• Set task:
Rewrite the stretch from the line containing "The image size" through the line containing "pyautogui.click(x=191, y=488)" as a JSON list of strings, one string per line and no blank lines. Leave the pictures out.

********

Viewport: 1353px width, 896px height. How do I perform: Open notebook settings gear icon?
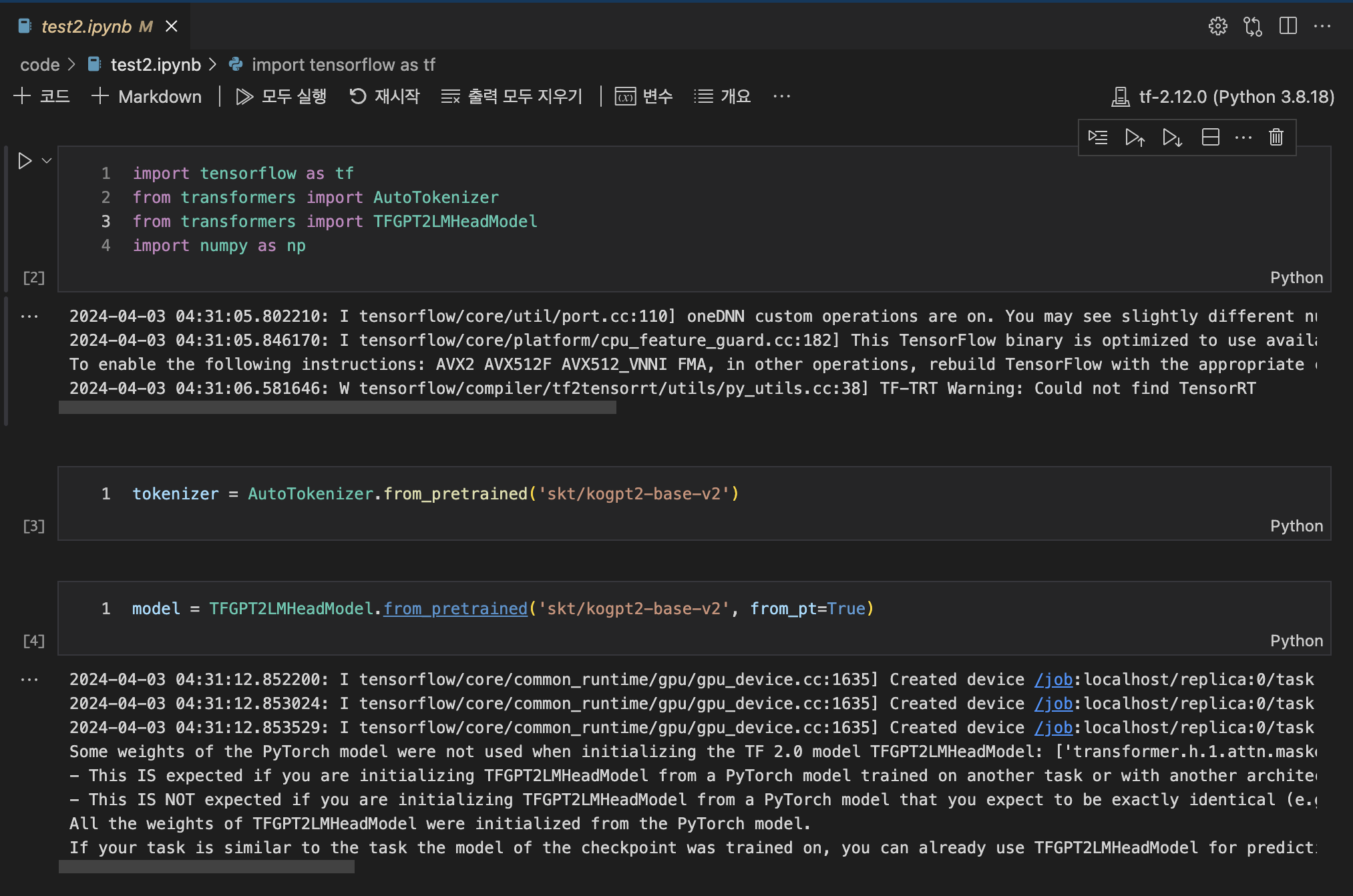[1217, 26]

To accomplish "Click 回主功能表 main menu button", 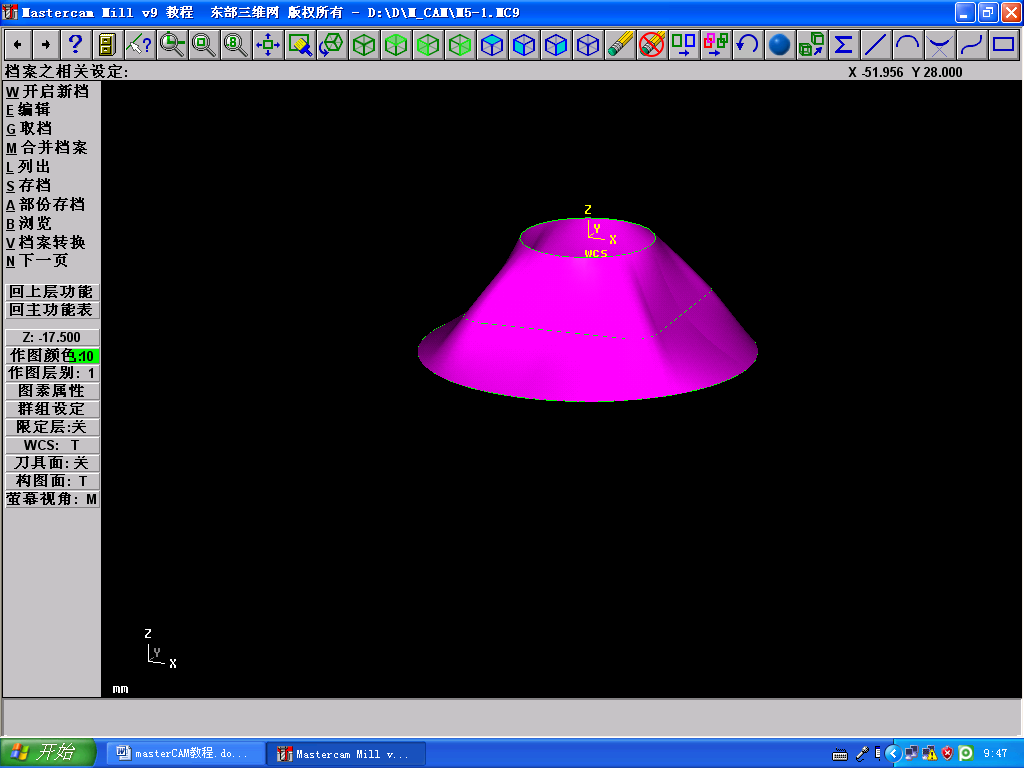I will tap(52, 310).
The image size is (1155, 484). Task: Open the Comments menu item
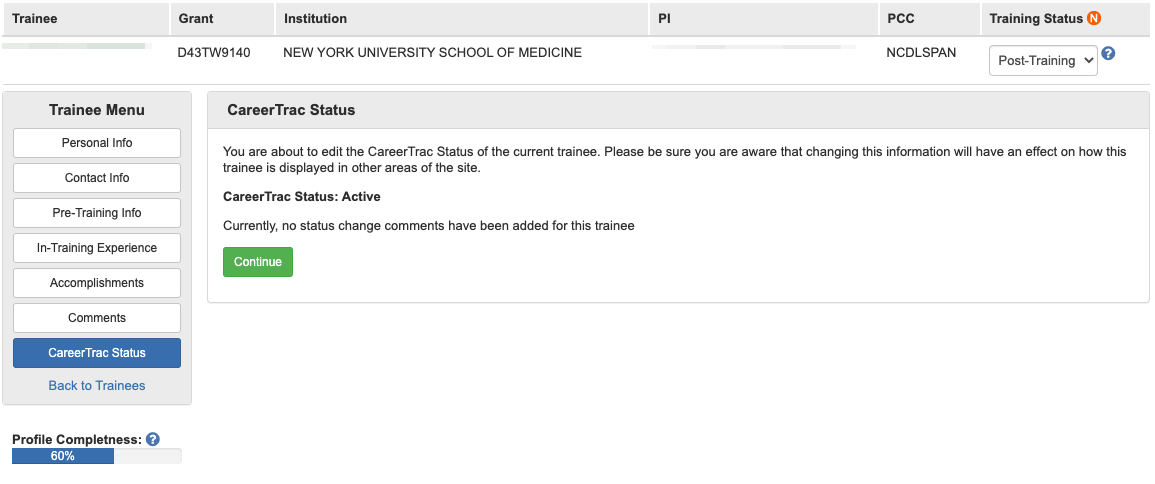click(97, 318)
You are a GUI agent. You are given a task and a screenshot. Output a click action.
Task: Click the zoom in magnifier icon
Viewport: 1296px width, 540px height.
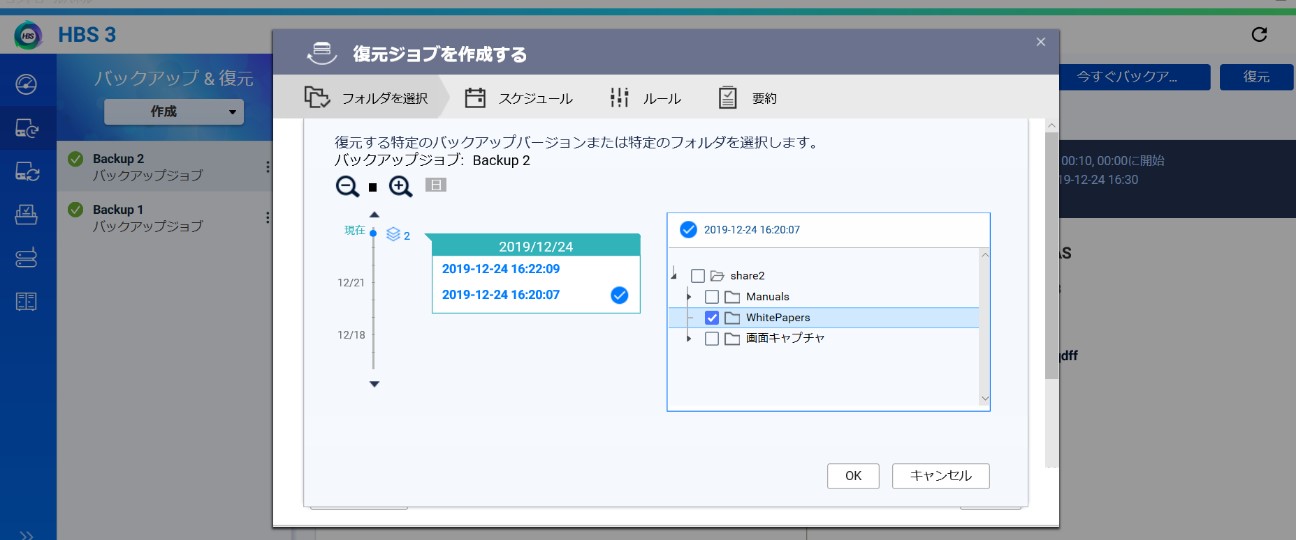400,186

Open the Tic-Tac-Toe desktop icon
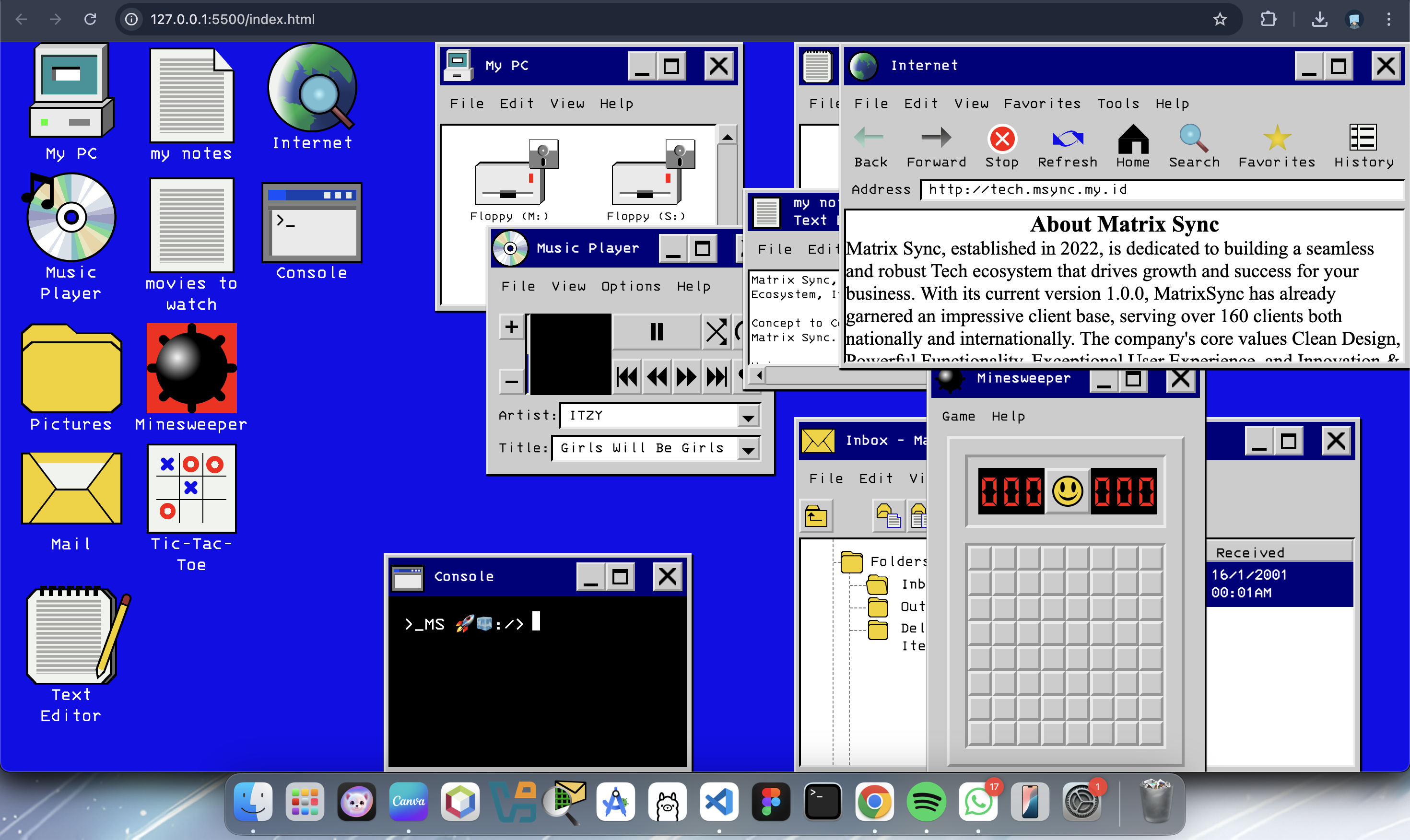pyautogui.click(x=191, y=488)
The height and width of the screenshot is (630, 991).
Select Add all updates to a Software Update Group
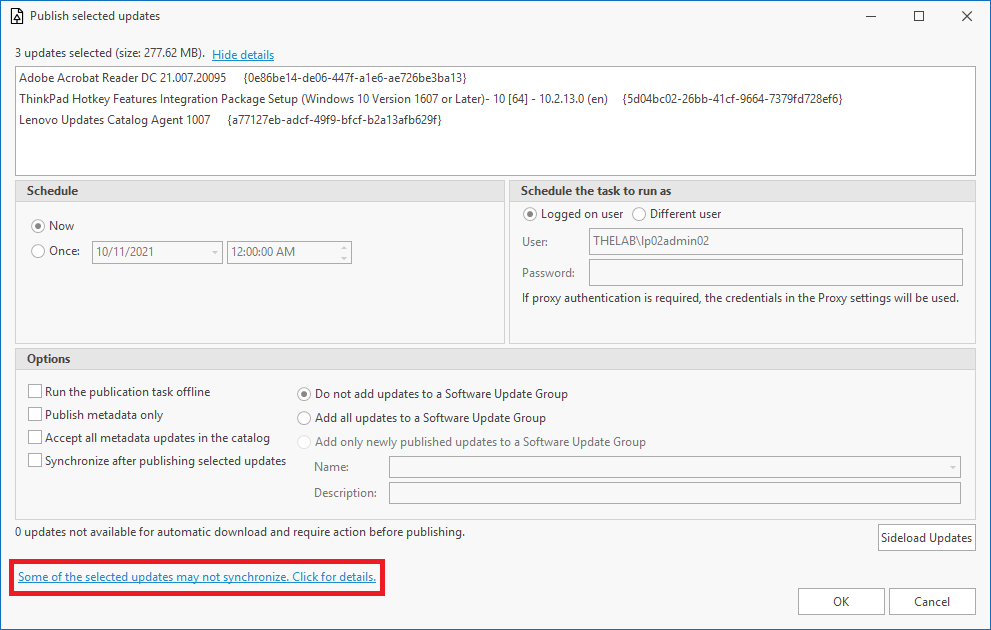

********

• Written solution:
[
  "The image size is (1155, 484). Task: Open the Comments menu item",
  "click(97, 318)",
  "You are a GUI agent. You are given a task and a screenshot. Output a click action.",
  "Task: Click the zoom in magnifier icon",
  "Viewport: 1296px width, 540px height.",
  "400,186",
  "Open the Tic-Tac-Toe desktop icon",
  "pyautogui.click(x=191, y=488)"
]